Monday, June 17, 2013

Taxation: UK's HMRC used as hook for phishing fraud

The spam appears to come from HM Revenue and Customs at easyupdate -at- hmrc.gov.uk. It's headed "HMRC - Notification Letter #7747" and, fortunately, its addressee field shows "undisclosed recipients" - which in Mozilla's Thunderbird is usually an indicator of a spam shot.

The letter has a couple of grammatical mistakes but, unfortunately, in the UK's Civil Service, where even some of its PR officers struggle with the basics of the language, poor English is no longer a reliable indicator of authenticity or otherwise.

the mail says " You received a Tax Refund on your Visa or MasterCard. Complete the form, and get your Tax Refund. *(Your refund amount is £203)* _Download and fill out the form attached to this email_ © 2013 - HM Revenue & Customs. All rights reserved"

Attached is an html file which takes users to a tmp directory at /tamaspiros.co.uk.
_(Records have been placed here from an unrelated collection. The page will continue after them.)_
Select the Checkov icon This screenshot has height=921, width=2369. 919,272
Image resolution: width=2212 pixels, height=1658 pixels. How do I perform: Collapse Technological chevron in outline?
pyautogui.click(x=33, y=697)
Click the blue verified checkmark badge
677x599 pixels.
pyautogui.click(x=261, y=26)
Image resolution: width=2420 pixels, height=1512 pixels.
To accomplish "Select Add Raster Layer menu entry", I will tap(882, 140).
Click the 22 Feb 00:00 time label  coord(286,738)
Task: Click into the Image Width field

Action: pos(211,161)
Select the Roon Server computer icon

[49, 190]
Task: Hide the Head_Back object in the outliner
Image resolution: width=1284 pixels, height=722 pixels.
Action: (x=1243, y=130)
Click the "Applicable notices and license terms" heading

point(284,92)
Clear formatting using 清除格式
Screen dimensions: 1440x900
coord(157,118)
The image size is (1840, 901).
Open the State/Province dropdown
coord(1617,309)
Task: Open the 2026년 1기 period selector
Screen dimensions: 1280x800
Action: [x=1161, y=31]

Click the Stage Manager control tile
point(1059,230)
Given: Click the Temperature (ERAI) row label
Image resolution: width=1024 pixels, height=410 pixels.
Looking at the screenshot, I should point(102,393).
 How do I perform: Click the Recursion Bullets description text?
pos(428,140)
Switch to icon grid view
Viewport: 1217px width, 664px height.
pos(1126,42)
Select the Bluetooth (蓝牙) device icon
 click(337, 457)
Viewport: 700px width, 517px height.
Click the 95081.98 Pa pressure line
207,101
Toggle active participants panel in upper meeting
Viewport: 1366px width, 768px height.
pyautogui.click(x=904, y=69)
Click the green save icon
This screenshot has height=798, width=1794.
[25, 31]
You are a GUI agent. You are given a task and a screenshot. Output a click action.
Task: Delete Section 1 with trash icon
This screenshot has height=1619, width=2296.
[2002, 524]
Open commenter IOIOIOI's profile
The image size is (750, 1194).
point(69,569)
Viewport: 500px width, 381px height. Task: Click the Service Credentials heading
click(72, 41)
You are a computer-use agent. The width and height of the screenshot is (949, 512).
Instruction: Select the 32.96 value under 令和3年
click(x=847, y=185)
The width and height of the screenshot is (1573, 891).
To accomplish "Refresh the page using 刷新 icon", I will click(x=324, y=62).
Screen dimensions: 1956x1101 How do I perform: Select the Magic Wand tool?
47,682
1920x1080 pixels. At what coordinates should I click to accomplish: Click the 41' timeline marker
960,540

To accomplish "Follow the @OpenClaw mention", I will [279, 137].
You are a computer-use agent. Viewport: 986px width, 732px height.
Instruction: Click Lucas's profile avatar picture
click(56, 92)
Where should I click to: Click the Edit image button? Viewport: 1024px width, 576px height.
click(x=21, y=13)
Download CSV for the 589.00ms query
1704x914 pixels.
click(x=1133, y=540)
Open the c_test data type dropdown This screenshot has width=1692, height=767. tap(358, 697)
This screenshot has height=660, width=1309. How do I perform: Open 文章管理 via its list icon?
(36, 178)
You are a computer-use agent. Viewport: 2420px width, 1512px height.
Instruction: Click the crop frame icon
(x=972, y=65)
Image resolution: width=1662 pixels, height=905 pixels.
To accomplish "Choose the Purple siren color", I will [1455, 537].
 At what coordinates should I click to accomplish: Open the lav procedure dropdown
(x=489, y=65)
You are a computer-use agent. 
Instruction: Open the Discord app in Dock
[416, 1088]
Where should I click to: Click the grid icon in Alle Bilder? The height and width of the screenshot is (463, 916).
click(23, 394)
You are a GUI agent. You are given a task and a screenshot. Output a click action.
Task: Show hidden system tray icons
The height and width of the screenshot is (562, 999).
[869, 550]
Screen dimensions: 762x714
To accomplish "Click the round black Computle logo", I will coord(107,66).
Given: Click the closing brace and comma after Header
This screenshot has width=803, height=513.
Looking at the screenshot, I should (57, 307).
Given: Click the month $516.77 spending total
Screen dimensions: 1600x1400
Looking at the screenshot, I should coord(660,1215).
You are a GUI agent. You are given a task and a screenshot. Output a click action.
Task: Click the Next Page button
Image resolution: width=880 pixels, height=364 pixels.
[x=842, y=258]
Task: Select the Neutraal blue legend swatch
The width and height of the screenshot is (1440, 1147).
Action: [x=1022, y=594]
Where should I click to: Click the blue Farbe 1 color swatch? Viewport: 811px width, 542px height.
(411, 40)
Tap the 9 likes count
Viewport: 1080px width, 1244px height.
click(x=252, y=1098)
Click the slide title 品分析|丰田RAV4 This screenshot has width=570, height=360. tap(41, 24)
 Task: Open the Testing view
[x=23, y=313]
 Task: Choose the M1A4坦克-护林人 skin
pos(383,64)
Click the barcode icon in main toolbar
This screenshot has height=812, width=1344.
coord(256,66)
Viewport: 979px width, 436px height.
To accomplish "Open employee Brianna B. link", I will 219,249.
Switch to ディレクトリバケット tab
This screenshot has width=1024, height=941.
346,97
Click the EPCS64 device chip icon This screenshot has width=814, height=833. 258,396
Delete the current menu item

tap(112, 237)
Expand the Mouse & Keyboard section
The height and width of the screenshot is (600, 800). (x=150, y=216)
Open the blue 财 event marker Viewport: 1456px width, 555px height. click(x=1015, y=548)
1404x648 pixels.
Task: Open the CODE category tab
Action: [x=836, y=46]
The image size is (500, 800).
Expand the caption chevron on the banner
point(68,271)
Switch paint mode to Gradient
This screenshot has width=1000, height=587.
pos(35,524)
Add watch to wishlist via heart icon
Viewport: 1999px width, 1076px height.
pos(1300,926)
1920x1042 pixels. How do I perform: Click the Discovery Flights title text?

There is a form which asks for name, address as listed for the account, the card holder name, date of birth, again address, town, "Province / County" (the UK does not have provinces so no HMRC form would include this item), phone number.

Then it asks for Debit Card information, saying that the refund will be made to a debit card (HMRC does not do this - it credits bank accounts), the account number, sort code, the debit card number, expiry date and the security code. Basically, the only thing not asked for are answers to common telebanking security questions.

The simplicity of the message and the fact that the form, when opened, automatically imports HMRC logos so as to look official make this a "Likely to succeed" fraud.